A Google published Chrome 85 update this week patches many high-severity bugs, including those that can be abused by compelling them to install malicious plugins to hack users.
Researcher David Erceg found the extension-related vulnerabilities, identified by Google as “insufficient policy compliance in extensions,” in August. Three bugs of this kind were identified: CVE-2020-15961, a high-severity vulnerability for which he won a $15,000 bug bounty; CVE-2020-15963, also a high-severity vulnerability for which he obtained $5,000; and CVE-2020-15966, which has been rated medium severity and has yet to be decided for the bug bounty.
Erceg told that due to the fact that Google has not listed it in its release notes, he has not called the affected API because the bugs he identified all threaten a similar API made accessible to extensions.
Exploitation of these three vulnerabilities requires inducing the intended user of some special rights to mount a malicious extension.
Two of the problems (high severity issues) cause an extension to download an executable file and execute it. In both instances, there will be no need for user contact after downloading the extension, Erceg explained. “In a real world assault, those problems would cause an extension to run an executable outside of the browser’s sandbox shortly after instal (using the first issue, it could plausibly be achieved within a few seconds).”

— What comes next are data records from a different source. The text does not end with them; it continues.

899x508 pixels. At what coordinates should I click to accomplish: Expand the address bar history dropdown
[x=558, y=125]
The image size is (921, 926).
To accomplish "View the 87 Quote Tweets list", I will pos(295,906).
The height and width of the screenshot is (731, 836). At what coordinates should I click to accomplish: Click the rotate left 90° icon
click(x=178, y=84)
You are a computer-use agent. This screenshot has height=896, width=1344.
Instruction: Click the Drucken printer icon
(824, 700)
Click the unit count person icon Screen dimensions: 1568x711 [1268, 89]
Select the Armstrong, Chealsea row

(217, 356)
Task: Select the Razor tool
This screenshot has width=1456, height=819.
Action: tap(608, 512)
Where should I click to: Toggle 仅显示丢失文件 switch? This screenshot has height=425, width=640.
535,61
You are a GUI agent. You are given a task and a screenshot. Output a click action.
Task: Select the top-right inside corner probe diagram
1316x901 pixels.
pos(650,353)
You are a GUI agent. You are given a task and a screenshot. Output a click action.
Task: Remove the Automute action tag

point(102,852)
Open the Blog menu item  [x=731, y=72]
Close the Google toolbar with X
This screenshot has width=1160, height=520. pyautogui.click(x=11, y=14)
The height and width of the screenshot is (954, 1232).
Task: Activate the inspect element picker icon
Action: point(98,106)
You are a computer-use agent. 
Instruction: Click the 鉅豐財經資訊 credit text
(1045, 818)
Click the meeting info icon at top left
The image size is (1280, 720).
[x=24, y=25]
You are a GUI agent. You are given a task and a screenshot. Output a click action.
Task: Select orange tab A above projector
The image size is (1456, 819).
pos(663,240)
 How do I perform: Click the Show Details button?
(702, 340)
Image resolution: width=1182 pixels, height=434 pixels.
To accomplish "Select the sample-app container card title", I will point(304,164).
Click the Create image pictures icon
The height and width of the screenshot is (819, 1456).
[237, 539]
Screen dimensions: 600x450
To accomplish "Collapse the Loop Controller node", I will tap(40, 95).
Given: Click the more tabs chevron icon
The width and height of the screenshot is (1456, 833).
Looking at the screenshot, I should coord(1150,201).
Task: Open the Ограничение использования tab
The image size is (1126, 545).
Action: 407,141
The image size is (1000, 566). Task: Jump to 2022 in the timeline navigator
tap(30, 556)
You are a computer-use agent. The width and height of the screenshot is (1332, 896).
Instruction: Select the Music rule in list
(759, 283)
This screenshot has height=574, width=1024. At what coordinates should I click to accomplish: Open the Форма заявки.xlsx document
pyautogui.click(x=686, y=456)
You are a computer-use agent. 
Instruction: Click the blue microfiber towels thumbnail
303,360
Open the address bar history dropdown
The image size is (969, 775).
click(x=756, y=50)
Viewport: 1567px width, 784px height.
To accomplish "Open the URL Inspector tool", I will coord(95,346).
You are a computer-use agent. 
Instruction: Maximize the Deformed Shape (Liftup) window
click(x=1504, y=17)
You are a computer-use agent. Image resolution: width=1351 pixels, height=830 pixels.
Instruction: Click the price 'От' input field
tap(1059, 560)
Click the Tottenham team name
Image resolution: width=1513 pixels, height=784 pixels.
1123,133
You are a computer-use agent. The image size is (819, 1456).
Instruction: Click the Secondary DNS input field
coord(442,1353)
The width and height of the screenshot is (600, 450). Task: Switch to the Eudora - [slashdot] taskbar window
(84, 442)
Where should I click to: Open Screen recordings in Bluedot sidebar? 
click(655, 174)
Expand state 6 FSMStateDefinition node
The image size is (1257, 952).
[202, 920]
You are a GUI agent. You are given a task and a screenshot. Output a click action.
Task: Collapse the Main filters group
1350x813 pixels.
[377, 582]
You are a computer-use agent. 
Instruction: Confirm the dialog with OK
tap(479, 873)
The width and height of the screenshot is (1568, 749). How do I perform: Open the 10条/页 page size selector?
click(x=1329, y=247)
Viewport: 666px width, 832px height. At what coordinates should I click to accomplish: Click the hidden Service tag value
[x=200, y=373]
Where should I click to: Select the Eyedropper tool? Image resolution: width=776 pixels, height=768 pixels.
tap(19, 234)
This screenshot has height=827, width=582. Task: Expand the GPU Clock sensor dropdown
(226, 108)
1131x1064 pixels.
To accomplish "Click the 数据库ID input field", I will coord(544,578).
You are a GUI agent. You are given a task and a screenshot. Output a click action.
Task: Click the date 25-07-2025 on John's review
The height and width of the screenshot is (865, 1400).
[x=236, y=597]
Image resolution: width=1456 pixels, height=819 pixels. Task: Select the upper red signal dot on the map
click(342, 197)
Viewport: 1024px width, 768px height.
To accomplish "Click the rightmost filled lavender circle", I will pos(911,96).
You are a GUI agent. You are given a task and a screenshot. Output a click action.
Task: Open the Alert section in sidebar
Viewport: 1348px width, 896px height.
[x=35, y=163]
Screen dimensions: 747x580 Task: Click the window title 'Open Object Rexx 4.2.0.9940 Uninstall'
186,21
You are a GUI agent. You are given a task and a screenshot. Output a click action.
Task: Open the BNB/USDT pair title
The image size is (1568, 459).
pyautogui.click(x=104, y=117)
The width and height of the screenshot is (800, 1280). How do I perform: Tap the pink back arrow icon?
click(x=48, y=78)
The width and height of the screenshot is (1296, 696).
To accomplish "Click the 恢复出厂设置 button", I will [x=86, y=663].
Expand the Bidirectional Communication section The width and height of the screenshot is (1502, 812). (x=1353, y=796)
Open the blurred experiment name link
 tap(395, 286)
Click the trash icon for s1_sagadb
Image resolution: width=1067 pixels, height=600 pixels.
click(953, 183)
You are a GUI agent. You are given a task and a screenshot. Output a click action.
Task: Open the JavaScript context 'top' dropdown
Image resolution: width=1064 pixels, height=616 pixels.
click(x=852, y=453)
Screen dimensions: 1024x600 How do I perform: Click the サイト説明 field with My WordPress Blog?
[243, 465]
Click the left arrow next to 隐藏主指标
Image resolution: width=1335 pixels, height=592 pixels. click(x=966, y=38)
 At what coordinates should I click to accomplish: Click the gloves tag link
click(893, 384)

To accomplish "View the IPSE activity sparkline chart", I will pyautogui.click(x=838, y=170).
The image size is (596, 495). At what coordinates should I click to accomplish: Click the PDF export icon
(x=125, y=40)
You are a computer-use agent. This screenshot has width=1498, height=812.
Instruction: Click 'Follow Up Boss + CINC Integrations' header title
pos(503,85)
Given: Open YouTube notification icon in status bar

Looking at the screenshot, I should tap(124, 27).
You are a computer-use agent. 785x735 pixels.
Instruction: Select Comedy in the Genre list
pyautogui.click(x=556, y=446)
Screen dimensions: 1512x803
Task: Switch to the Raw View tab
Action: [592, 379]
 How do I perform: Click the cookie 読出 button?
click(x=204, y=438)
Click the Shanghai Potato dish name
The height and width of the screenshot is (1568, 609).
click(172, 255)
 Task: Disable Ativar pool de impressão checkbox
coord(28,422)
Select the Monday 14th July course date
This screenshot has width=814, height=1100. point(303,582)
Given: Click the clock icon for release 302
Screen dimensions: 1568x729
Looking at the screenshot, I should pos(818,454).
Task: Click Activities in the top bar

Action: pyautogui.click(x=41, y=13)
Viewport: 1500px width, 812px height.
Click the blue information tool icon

He noted that it is only feasible to exploit the second high-severity vulnerability (CVE-2020-15963) to run an executable outside the sandbox if certain requirements are met. The attacker may also execute such actions, such as accessing restricted pages or reading local data, if certain requirements are not met. Alternatively, in order to execute code outside the sandbox, an attacker might chain this fault with another flaw.
The medium-severity query, the researcher says, can be abused by a malicious extension to read local file material that an extension is not usually permitted to do without express permission from the user.
The Chrome 85 update that fixes these vulnerabilities also solves an out-of-bounds read storage problem for which an anonymous hacker received $15,000, and an ineffective policy compliance problem for which 360 Alpha Lab won $10,000 from researchers Leecraso and Guang Gong.
Earlier this month, Leecraso and Guang Gong won a $20,000 bug bounty from Google for discovering a flaw of high severity that can be abused to escape from the Chrome sandbox.